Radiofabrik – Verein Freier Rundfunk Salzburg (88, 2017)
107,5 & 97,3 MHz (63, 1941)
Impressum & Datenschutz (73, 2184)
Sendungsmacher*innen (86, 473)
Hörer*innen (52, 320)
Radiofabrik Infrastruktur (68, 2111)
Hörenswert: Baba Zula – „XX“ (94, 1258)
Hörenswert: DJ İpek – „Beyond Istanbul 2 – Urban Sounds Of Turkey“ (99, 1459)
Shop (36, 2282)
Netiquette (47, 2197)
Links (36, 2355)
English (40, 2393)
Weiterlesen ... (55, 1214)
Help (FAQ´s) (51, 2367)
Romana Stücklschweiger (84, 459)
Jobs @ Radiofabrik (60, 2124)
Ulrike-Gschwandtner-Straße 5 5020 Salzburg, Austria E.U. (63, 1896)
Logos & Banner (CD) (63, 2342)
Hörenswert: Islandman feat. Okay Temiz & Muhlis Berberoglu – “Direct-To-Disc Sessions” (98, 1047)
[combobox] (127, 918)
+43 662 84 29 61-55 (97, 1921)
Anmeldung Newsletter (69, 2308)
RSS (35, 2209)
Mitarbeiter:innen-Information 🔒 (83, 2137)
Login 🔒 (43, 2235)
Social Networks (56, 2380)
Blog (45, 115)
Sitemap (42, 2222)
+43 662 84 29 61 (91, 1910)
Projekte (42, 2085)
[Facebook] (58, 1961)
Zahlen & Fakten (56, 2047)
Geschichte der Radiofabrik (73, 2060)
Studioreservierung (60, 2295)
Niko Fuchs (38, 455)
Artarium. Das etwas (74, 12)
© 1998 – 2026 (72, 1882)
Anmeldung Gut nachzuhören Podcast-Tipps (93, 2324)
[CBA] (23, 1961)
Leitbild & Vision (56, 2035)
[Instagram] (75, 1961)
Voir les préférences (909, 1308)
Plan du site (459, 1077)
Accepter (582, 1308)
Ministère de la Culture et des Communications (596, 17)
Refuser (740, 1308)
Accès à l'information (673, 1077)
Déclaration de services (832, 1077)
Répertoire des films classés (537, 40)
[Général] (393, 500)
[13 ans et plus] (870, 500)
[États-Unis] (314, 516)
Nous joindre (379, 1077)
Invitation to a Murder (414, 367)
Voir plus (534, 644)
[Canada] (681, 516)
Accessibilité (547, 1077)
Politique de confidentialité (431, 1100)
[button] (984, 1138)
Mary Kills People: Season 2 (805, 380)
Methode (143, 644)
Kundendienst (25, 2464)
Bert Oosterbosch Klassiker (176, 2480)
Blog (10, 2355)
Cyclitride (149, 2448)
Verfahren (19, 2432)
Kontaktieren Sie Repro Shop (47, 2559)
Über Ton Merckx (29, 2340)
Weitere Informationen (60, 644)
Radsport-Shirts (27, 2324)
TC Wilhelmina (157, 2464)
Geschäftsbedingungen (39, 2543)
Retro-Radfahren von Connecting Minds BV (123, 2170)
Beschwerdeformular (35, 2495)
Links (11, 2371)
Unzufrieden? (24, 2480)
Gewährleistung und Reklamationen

————

• **WORK TO BE COMPLETED**
Output, and output only, the lines from the one containing "Verfahren (19, 2432)" through the last line of the data above.

• **FINISHED EXERCISE**
Verfahren (19, 2432)
Kontaktieren Sie Repro Shop (47, 2559)
Über Ton Merckx (29, 2340)
Weitere Informationen (60, 644)
Radsport-Shirts (27, 2324)
TC Wilhelmina (157, 2464)
Geschäftsbedingungen (39, 2543)
Retro-Radfahren von Connecting Minds BV (123, 2170)
Beschwerdeformular (35, 2495)
Links (11, 2371)
Unzufrieden? (24, 2480)
Gewährleistung und Reklamationen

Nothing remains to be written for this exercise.